Task requirements: Find the line with "The width and height of the screenshot is (1600, 1200)." and the line with "Given: Click the step 1 number badge" in the entries below; output exactly those two lines, every line between them, and no others.
---*---
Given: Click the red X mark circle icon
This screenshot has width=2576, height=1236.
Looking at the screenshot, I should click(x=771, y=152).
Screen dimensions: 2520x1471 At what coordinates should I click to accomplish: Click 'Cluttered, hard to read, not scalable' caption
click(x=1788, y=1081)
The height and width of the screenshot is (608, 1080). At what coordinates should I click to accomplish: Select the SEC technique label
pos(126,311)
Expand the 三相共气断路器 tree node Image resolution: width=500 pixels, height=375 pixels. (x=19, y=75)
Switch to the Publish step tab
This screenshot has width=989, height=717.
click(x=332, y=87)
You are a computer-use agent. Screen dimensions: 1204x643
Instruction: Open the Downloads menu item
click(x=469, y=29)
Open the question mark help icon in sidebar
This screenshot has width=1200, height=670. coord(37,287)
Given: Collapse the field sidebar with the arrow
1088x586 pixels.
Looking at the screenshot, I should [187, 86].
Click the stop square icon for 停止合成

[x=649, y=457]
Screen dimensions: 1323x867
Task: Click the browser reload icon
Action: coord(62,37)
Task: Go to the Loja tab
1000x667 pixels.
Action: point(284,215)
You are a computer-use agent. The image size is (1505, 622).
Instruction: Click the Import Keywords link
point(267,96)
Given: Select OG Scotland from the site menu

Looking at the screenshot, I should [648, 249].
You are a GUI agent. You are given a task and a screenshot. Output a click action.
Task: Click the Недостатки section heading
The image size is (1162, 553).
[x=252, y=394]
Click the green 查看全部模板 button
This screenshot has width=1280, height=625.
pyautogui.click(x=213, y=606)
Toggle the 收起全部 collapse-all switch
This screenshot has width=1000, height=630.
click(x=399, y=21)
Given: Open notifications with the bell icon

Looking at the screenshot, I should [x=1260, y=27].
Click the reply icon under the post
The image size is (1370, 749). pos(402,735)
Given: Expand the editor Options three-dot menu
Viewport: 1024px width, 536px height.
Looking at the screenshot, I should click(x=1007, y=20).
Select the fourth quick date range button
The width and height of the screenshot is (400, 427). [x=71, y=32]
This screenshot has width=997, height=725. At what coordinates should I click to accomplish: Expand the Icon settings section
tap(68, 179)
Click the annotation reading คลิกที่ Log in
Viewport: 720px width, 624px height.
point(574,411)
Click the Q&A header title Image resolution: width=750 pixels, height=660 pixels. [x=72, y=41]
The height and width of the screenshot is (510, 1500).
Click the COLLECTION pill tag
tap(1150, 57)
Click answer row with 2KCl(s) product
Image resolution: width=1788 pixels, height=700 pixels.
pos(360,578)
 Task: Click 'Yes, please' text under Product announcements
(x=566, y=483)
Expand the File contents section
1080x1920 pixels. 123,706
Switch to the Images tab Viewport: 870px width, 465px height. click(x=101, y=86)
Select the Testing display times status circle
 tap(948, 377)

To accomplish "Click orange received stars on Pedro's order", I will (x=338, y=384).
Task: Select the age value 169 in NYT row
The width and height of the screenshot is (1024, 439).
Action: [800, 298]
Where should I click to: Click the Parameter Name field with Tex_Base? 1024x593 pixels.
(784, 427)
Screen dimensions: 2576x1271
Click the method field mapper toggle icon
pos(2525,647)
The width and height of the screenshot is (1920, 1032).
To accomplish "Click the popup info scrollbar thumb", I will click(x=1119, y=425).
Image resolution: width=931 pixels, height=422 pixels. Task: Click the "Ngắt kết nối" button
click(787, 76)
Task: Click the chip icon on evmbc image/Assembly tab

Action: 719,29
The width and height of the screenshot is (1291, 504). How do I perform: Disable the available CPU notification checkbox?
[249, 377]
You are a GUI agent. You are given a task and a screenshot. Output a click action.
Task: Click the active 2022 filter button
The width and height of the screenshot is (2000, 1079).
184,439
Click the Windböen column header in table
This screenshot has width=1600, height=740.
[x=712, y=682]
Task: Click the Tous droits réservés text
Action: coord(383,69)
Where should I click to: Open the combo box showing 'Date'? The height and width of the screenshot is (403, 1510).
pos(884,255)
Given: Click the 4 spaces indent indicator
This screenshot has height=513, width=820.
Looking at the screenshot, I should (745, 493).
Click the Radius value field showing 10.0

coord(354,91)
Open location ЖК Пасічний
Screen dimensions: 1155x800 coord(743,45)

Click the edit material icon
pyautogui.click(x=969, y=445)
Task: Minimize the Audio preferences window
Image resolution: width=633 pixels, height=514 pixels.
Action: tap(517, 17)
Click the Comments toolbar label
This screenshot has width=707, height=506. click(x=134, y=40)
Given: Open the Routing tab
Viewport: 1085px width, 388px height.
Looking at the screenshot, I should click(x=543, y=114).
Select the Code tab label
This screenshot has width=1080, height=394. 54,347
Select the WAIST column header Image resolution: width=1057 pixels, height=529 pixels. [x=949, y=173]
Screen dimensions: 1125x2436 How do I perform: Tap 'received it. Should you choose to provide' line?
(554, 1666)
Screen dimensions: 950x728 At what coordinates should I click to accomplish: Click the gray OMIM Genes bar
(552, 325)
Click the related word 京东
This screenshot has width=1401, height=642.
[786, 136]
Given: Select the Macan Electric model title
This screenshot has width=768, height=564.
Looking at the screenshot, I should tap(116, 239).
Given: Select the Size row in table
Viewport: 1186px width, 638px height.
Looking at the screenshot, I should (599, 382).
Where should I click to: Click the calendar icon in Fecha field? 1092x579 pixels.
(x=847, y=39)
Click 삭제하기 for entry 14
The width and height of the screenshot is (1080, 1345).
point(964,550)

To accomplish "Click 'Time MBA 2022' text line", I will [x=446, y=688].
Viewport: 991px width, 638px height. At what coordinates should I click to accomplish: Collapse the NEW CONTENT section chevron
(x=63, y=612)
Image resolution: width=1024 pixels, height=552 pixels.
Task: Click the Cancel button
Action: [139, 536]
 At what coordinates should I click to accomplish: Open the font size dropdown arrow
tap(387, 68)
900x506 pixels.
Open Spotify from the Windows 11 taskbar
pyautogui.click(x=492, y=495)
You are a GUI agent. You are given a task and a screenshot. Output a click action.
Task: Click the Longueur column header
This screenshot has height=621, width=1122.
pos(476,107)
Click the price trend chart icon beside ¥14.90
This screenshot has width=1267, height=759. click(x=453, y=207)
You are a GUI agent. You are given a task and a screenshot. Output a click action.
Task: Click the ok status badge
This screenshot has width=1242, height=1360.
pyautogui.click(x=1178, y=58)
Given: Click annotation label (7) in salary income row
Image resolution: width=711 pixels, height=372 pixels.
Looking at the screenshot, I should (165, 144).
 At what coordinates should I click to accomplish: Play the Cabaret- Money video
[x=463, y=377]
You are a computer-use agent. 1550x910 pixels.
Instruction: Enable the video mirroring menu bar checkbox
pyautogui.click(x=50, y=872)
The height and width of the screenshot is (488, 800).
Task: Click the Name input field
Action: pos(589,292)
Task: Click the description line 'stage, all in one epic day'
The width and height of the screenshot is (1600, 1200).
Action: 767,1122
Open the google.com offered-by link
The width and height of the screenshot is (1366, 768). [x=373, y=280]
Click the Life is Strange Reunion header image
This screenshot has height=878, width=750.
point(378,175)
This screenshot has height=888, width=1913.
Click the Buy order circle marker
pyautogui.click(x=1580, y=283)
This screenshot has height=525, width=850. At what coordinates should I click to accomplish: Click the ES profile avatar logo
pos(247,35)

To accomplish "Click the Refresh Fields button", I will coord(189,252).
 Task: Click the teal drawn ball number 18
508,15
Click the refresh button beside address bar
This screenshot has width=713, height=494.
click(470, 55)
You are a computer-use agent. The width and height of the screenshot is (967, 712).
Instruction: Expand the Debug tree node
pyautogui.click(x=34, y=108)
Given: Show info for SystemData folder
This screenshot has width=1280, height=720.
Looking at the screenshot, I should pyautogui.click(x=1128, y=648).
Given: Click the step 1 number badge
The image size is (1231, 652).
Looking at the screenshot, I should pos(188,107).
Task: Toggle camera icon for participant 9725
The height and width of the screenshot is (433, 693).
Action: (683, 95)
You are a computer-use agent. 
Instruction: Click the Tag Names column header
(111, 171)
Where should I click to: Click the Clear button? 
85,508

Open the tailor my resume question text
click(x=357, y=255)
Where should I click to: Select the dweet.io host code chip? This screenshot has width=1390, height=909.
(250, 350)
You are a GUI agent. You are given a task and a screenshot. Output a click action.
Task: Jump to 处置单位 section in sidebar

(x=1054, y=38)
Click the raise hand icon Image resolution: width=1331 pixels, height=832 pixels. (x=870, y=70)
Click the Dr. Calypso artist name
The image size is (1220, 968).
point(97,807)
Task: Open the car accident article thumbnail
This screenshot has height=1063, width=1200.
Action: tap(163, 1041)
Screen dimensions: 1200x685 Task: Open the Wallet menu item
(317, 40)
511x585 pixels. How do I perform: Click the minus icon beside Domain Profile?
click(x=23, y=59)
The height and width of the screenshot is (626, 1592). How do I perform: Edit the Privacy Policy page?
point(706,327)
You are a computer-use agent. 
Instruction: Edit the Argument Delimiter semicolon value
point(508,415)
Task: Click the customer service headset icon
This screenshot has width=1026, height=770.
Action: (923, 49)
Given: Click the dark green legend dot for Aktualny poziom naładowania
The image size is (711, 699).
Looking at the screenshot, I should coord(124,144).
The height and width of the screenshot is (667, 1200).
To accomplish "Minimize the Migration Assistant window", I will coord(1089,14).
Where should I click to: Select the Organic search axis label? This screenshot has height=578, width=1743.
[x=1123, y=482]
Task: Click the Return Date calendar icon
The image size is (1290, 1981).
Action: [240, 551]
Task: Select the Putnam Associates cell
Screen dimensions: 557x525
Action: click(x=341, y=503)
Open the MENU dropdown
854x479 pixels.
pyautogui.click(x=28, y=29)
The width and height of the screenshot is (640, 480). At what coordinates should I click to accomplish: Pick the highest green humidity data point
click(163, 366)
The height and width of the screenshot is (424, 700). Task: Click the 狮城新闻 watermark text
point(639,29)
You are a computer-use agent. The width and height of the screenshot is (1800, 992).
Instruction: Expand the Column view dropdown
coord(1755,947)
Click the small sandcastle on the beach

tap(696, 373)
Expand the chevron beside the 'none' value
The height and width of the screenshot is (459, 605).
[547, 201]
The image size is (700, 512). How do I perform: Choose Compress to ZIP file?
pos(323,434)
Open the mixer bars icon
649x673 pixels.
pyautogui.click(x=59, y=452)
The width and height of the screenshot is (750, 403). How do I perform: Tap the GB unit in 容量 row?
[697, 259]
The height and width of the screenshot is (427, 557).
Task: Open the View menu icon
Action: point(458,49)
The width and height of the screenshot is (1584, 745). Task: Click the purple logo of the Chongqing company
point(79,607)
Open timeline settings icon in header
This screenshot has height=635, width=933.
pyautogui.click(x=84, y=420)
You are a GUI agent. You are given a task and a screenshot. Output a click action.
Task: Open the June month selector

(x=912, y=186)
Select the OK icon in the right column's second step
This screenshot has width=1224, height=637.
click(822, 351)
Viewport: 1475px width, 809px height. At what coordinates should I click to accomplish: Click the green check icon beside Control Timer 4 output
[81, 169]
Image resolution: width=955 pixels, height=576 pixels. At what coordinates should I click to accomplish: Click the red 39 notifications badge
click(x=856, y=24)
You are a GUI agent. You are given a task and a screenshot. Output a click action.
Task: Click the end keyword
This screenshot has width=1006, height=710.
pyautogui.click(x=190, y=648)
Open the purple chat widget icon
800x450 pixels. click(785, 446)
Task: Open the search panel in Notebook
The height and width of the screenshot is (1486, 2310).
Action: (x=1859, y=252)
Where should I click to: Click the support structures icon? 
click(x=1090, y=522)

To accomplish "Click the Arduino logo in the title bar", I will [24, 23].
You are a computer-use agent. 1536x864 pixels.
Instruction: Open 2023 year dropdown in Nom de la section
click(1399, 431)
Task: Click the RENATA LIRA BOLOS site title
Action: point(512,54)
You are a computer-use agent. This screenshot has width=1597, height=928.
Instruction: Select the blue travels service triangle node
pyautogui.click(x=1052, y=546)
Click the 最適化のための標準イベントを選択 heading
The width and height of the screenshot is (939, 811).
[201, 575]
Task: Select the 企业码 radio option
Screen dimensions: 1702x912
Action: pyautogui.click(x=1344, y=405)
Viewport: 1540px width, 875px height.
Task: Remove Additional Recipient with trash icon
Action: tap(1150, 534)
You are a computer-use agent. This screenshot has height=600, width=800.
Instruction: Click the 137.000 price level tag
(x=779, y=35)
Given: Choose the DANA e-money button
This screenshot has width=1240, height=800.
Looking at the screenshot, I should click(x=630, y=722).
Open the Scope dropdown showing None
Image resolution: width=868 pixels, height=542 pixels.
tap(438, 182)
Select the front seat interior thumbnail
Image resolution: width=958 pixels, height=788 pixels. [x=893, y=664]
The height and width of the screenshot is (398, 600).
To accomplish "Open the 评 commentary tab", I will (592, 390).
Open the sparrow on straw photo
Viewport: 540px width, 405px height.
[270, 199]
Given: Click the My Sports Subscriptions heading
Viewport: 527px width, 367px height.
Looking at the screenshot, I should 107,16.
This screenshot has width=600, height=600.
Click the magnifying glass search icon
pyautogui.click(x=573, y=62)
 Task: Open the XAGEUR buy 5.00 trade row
---*---
Response to the task:
The width and height of the screenshot is (1600, 1200).
Action: 767,1122
Open the google.com offered-by link
The width and height of the screenshot is (1366, 768). [x=373, y=280]
Click the Life is Strange Reunion header image
This screenshot has height=878, width=750.
point(378,175)
This screenshot has height=888, width=1913.
Click the Buy order circle marker
pyautogui.click(x=1580, y=283)
This screenshot has height=525, width=850. At what coordinates should I click to accomplish: Click the ES profile avatar logo
pos(247,35)

To accomplish "Click the Refresh Fields button", I will coord(189,252).
 Task: Click the teal drawn ball number 18
508,15
Click the refresh button beside address bar
This screenshot has width=713, height=494.
click(470, 55)
You are a computer-use agent. The width and height of the screenshot is (967, 712).
Instruction: Expand the Debug tree node
pyautogui.click(x=34, y=108)
Given: Show info for SystemData folder
This screenshot has width=1280, height=720.
Looking at the screenshot, I should pyautogui.click(x=1128, y=648).
Given: Click the step 1 number badge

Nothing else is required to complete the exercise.